Credit card processing is remarkably complicated. There are hundreds of factors that go into determining the rates of each transaction. And there are many different options for how you structure your rates. Any small business must find the cheapest solution for their store.
For Square users, this just got a bit more difficult. Square processing rates skyrocketed from a flat 2.75% of each transaction to 2.6% plus a $0.10 fee. In an effort to “better align [their] rates with industry-wide transaction costs,” the new rates will go into effect November 1, 2019.
Let’s look at what this price increase means, why it will cost businesses much more than it seems, and how to find a great processing solution.
Though the change might seem inconsequential, it will be entirely otherwise for many small businesses.
The rate change from 2.75% to 2.6% plus the 10-cent fee makes smaller transaction much more costly to the business.
For instance, a $10 transaction formerly cost the business 27.5 cents for processing. Under the new model, this will be 36 cents, a 31% increase in the rate. For $5 transactions, the former rate was 13.75 cents and is now 23 cents, a 67% increase.
The new rates only become less expensive for transactions that are at least $66.67. Unfortunately, very few retailers, coffee shops, bakeries, or QSRs have average transactions greater than this amount. Most are between $5 and $20.
Even more unfortunately, Square only recently notified small business owners of the this change, making it difficult to find a cheaper solution quickly. Citing industry standards, Square’s blog post announcing the change argued that they must raise their rates to ensure that they make a profit on every transaction.

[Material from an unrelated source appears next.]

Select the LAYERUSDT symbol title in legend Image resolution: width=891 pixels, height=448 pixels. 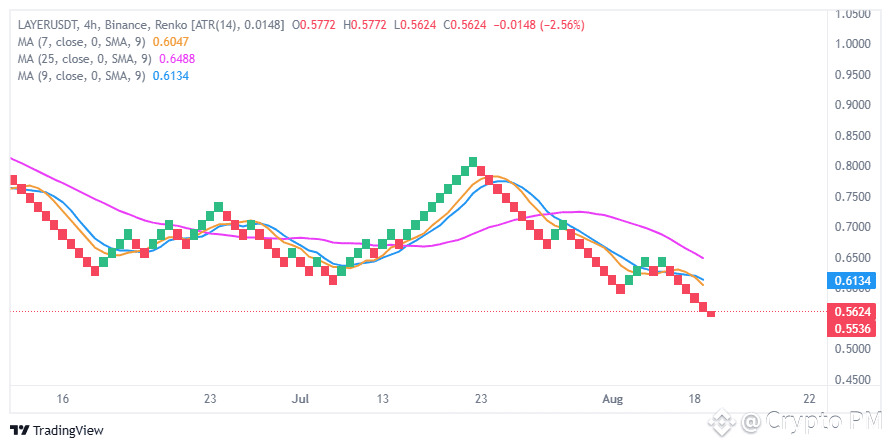[x=48, y=25]
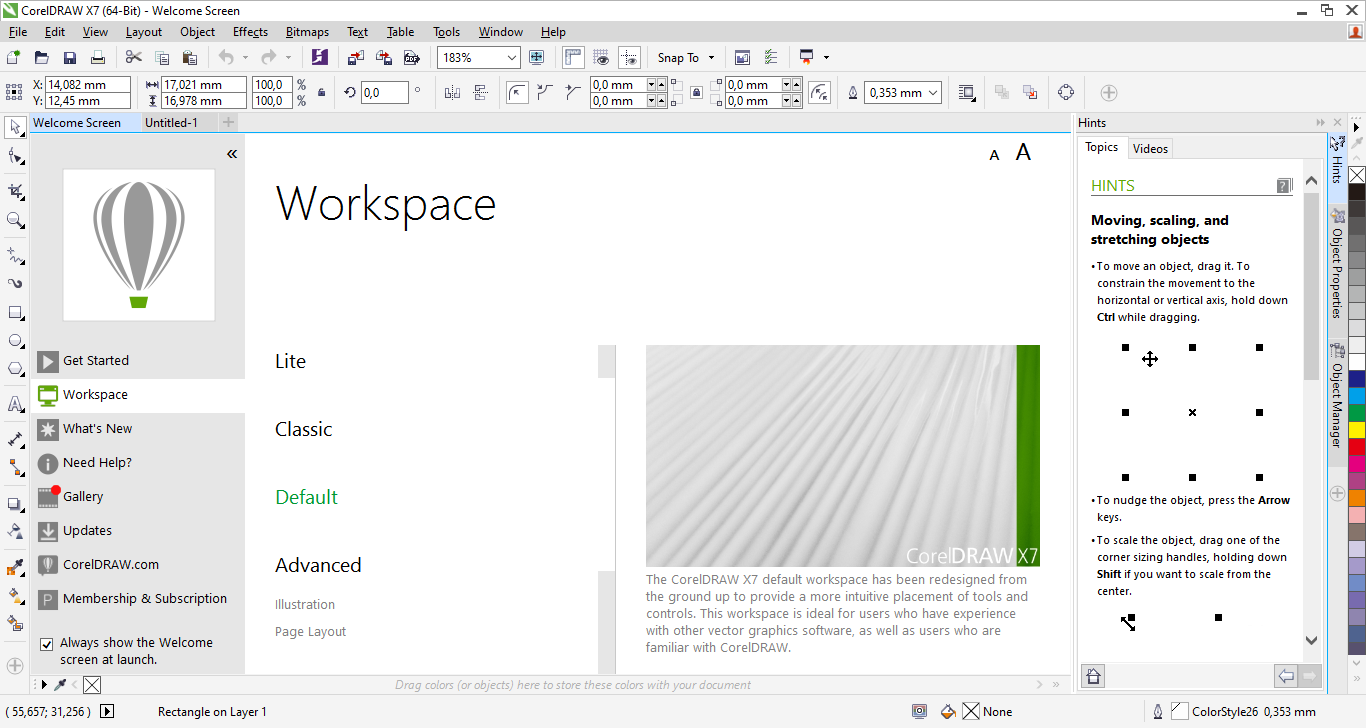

This depends on the type of business you own, particularly your average transaction and your total sales volume. But let’s create a simple hypothetical to help illustrate.
A coffee shop averages $2,000 of credit card sales per day with an average transaction of $10. This means they are processing 200 transactions every day and 73,000 a year. Total annual sales are therefore $730,000.
Under the old pricing model, the coffee shop would pay the flat 2.75% of the total which comes to $20,075. Under that new processing rates the flat 2.6% comes to $18,980 plus $7,300 for the $0.10 charge with each transaction. The new total comes to $26,280, an increase of $6,205 every year.
Again, this is one example. If your businesses processes fewer transactions or has a greater average transaction value, the difference will be less. Likewise, if your average transaction is less than $10, and you have more than 200 transactions a day, this difference will be even greater.
Business that are most likely to be affected by this change are the very business that Square markets most to: coffee shops, bakeries, kiosks, delis, etc. Sadly, these businesses are also more likely to feel the financial hit of this change than others.
Historically, credit card processors have taken flak how complicated rates actually are. The number of factors that contribute to the final price for each transaction are staggering:
- Interchange rate
- Type of card
- Swiped or keyed
- Card present or online
- Processor rates
- Assessment fees
In the end, most transactions are assessed a fee between 2 and 4 percent. While many of the factors are out of a business’s control, there are some ways to keep certain factors from contributing to the final tally.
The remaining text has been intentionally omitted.